No entanto, as vantagens do trabalho híbrido ou do home office são observadas principalmente nas finanças da empresa e também do funcionário. “Observamos a redução de custos tanto na parte da infraestrutura, quanto na parte dos insumos do dia a dia. Com menos pessoas no escritório, há diminuição de gasto de energia elétrica, por exemplo, e menos gastos com benefícios como o vale-transporte, que no modelo híbrido seria pago parcialmente”, explica a coordenadora do Unit Carreiras.

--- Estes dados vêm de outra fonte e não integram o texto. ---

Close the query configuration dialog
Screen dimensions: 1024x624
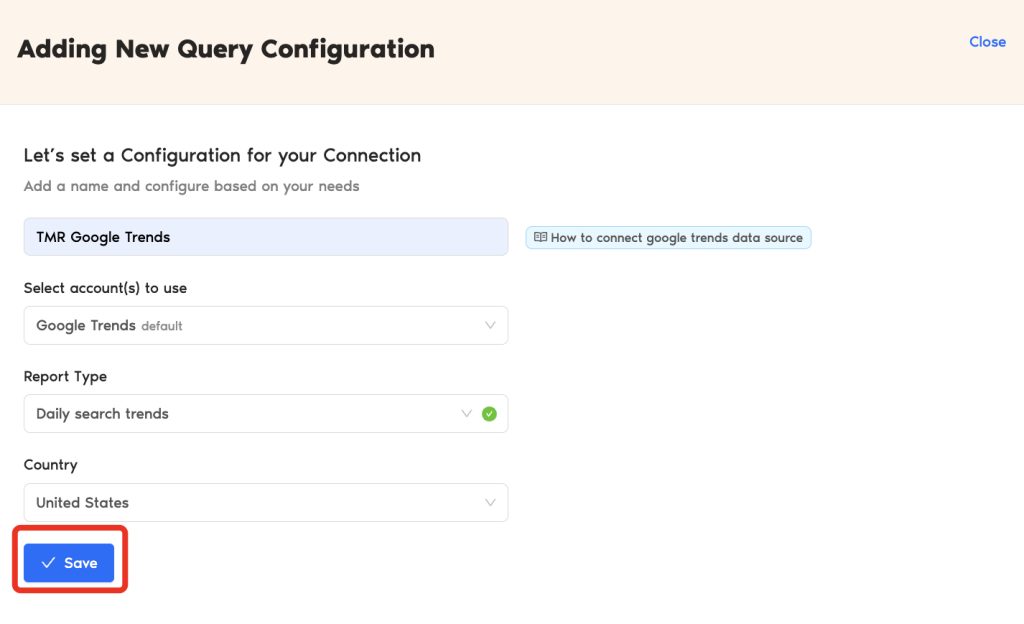coord(986,42)
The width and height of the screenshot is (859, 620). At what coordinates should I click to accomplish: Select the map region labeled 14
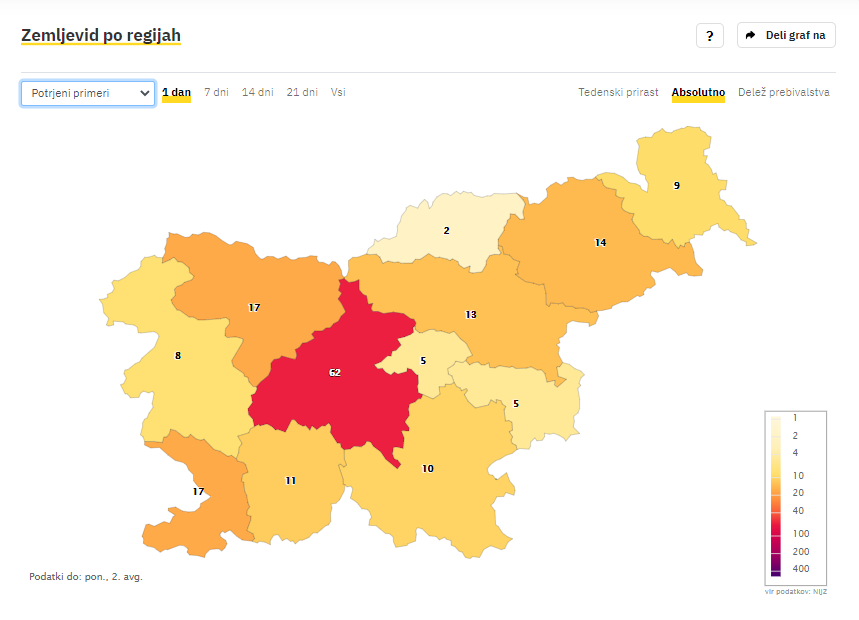point(600,243)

Segundo ela, esse modelo também proporciona melhoria na qualidade de vida do funcionário. “O colaborador fica menos exposto a situações que possam causar estresse ou preocupações, como por exemplo, o trânsito no caminho do trabalho e imprevistos no dia a dia. Além disso, o colaborador tem menos custos com alimentação fora de casa, passagem de transporte público e gasolina, entre outros gastos que podem aparecer no deslocamento”, cita.

 Mentoria Reversa

Uma das características do ambiente colaborativo é a mentoria reversa. De acordo com Maria Luísa Teodoro, no modelo tradicional de trabalho o mentor é, geralmente, uma pessoa mais experiente orientando o mais jovem. No entanto, no ambiente colaborativo, é diferente.

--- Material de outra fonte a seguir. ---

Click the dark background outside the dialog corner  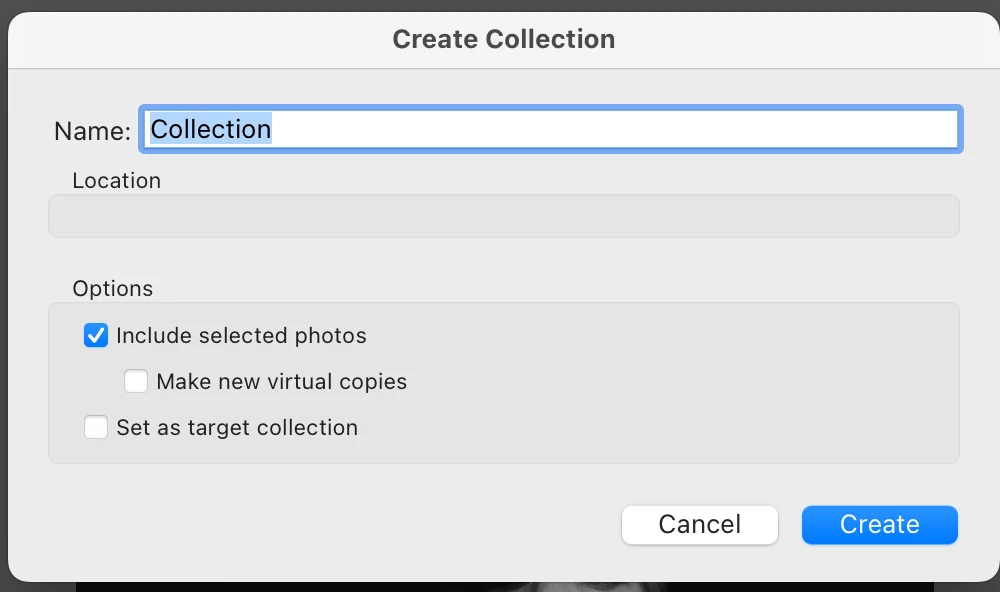(4, 587)
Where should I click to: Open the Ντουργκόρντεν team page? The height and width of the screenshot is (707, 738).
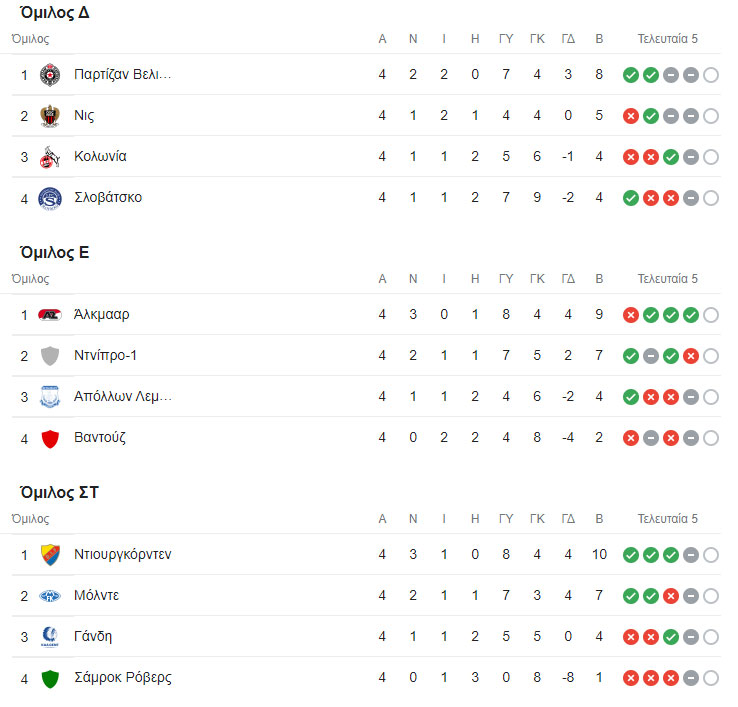click(x=122, y=555)
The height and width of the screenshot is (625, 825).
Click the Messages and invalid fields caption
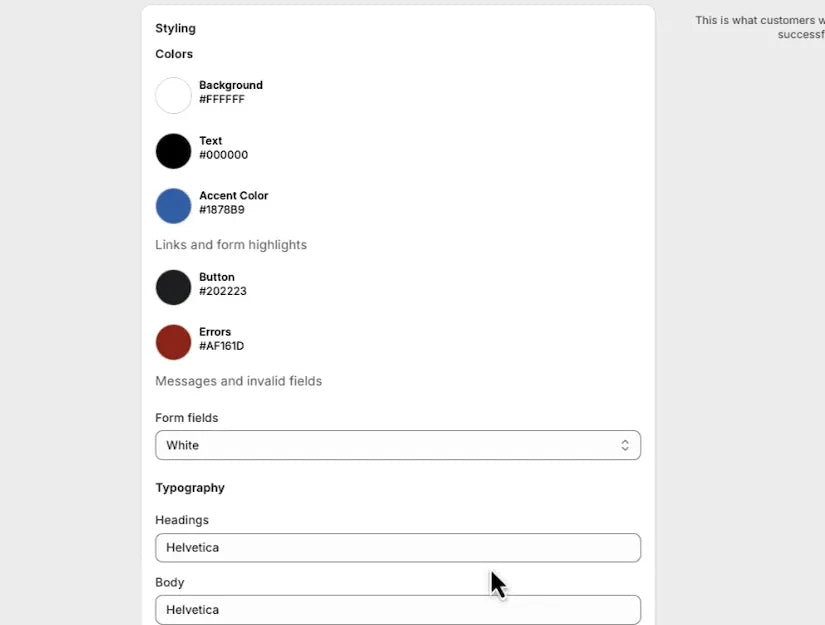[x=238, y=381]
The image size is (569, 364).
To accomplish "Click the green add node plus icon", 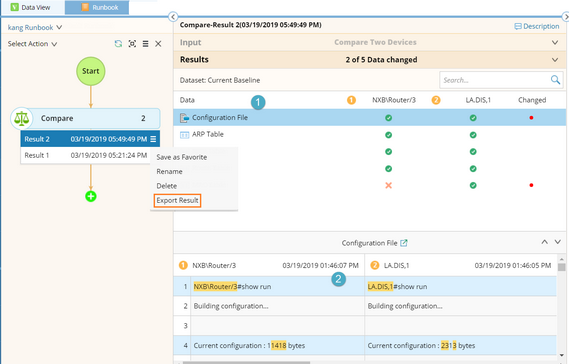I will click(x=91, y=196).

“A mentoria reversa exerce uma ação de troca de papéis. Ou seja, os gestores também aprendem com profissionais iniciantes, deixando o ambiente mais diversificado. Nesse formato, os jovens são desafiados a atuar orientando executivos sobre assuntos relacionados a tecnologia, comunicação e inovação, por exemplo. E, com essa prática, é possível perceber o desenvolvimento da empatia entre os funcionários, melhor integração entre as gerações e incentivo à cultura do constante aprendizado, tornando o ambiente mais acolhedor e colaborativo, valorizando a diversidade e fazendo com que a empresa seja mais atrativa para captar e reter talentos”, revela.

 Liderança humanizada

Um outro aspecto do ambiente colaborativo é a liderança humanizada. Nesse tipo de liderança, o gestor demonstra empatia com os membros da sua equipe, pratica a escuta ativa, mantém uma comunicação assertiva, sabe lidar individualmente com cada pessoa, reconhece e valoriza o time. Com isso, lidera pelo exemplo, inspirando e influenciando pessoas.

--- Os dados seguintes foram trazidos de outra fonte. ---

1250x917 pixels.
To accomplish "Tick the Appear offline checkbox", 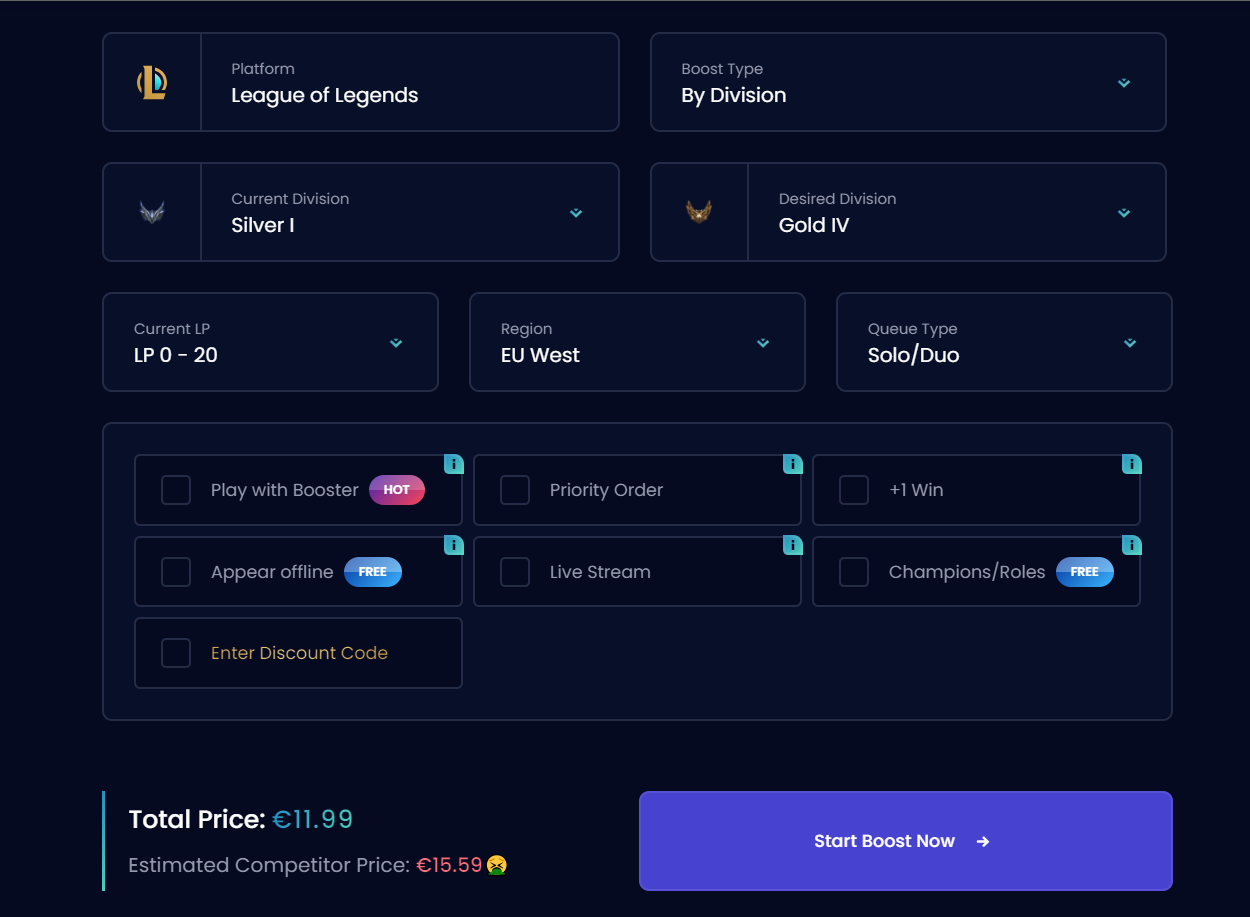I will 176,572.
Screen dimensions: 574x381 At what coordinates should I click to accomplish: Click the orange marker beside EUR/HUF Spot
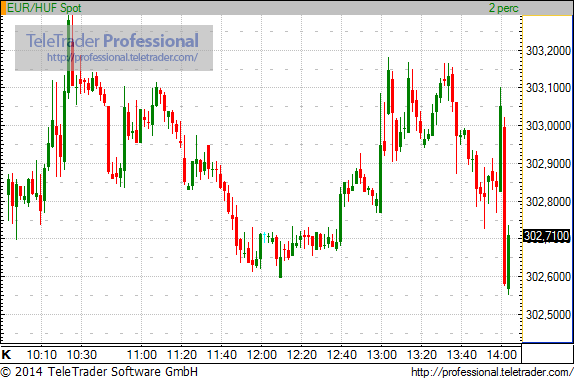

Maria Luísa afirma que um dos maiores benefícios da liderança humanizada é o engajamento da equipe. “Com a liderança humanizada há aumento de produtividade e melhora do clima organizacional, pois colaboradores mais valorizados e felizes passam a produzir mais. Mas adotar a liderança humanizada requer implementar novos hábitos e até mesmo uma mudança de clima e cultura organizacional, voltada para a valorização do capital humano, o desenvolvimento das pessoas”, ressalta.

Tudo isso significa aprimorar e até mesmo construir ou reconstruir o meio de trabalho. O ambiente colaborativo proporciona ao colaborador a sensação de pertencimento. Quanto maior esse sentimento, maior será a dedicação. Quanto maior o engajamento, mais tempo ele ficará na empresa e haverá menos rotatividade de pessoas em um setor.